Stated goal:
Please answer from the passage about gaze models for movie recommendations: what is the goal when recommending a single item to a whole group of users?

Passage:
==*==
Concluding, none of the above approaches deal with the problem of adapting the gaze behavior in small groups taking into account the preferences and roles of the members of the group. Here, the use of nonverbal communication could convey the attention to the user that is less likely to accept the recommended product. On the basis of the works described above, the elicitation of his/her interest could lead to an increase in the group acceptance rate of the suggestions made by the robot.

3 Gaze Models for Movie Recommendations

Here, we consider the case of an entertainment application where a robotic platform is involved in order to provide a simple and intuitive interface [2] and to give convincing recommendations. Humanoid robots have been proven to be successful in recommendation systems, increasing the likelihood that the user will accept the given suggestions [16]. However, the suggestion of entertainment activities in houses have to take into account that more than one person may be involved in the proposed activity (e.g., a movie to watch or a song to listen). In this context, the goal is to recommend a single item to a whole group of users taking into account all the individual preferences (expressed as estimated rating \(r_{i,p} \in [1,5]\) of the user i on the item p), in order to maximize global satisfaction, or at least, minimize dissatisfaction of all the members. The group members have to reach a consensus in order to accept the recommendation. However, when proposing a group activity, it is often the case that not every member of the group is equally satisfied by the proposed activity.
==*==
Dataset records
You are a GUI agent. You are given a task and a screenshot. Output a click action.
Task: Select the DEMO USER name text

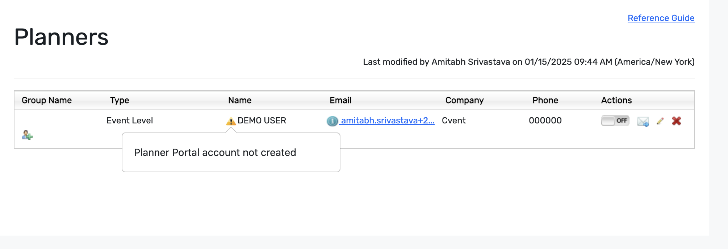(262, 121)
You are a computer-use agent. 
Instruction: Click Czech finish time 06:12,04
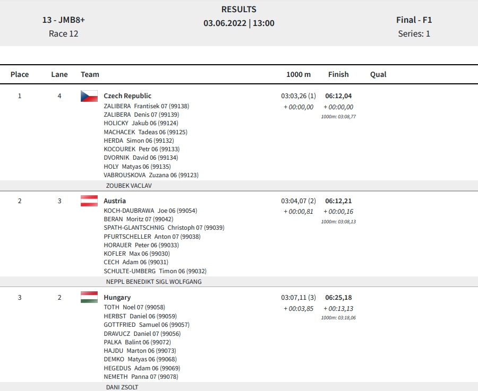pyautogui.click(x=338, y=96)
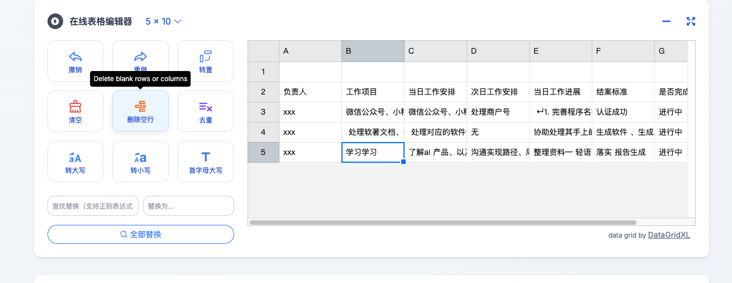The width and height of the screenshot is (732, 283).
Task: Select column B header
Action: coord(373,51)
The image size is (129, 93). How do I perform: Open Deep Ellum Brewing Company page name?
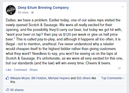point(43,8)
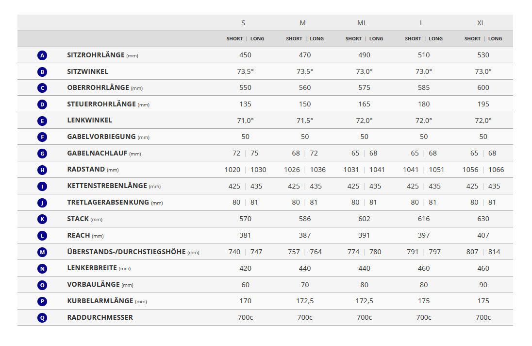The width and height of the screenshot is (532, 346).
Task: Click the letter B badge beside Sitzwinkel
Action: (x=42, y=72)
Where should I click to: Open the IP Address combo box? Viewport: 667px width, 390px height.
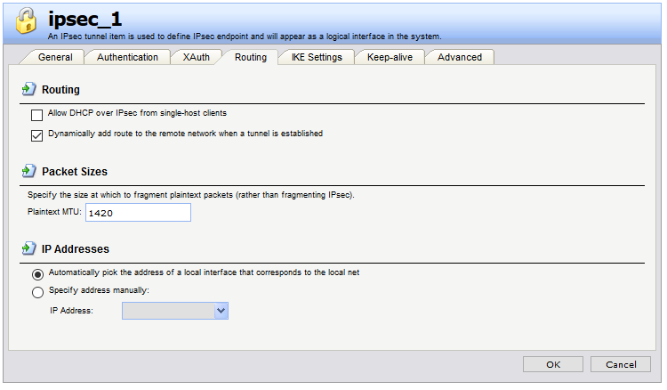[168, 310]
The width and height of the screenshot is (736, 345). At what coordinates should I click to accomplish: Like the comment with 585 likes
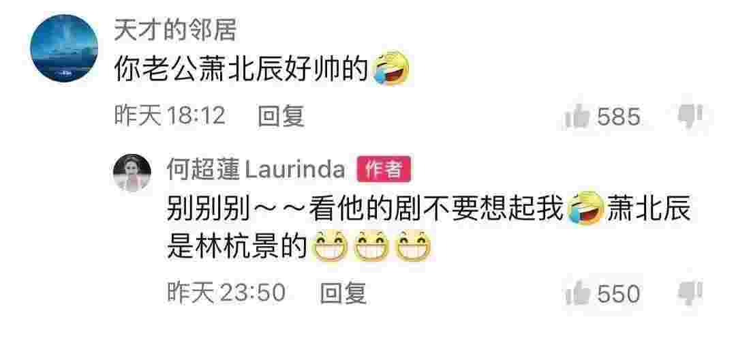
==*==
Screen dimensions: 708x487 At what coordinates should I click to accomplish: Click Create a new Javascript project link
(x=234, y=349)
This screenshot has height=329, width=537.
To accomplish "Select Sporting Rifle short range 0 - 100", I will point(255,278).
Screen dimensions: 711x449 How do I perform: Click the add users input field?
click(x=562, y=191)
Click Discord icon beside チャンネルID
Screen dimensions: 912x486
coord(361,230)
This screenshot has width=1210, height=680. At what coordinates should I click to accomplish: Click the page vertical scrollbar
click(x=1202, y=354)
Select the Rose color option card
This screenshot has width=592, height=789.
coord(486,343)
==*==
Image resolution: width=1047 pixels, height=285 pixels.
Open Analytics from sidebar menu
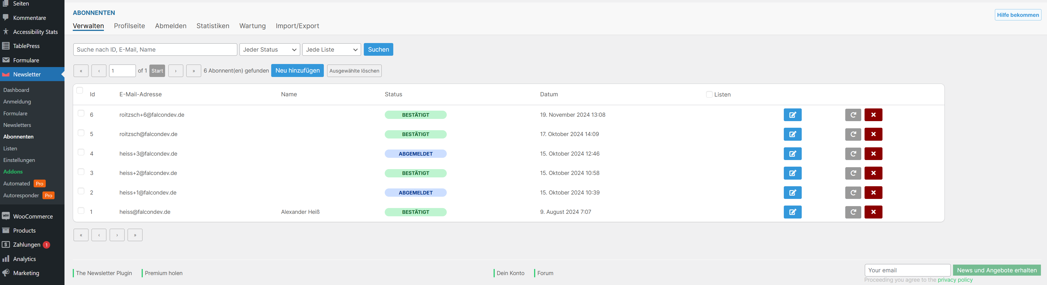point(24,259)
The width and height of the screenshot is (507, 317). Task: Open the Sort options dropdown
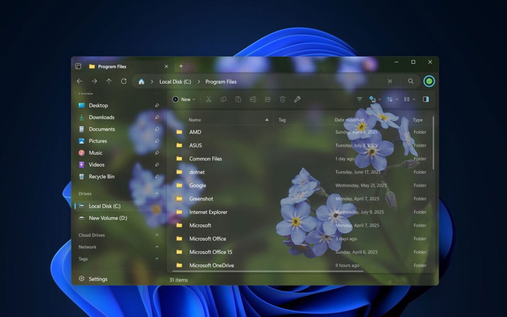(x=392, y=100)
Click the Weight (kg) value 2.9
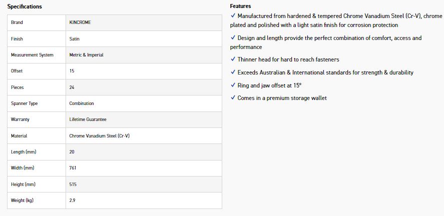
==*==
Right answer:
The goal is to take all the individual preferences into account to maximize global satisfaction, or at least minimize the dissatisfaction of all the members.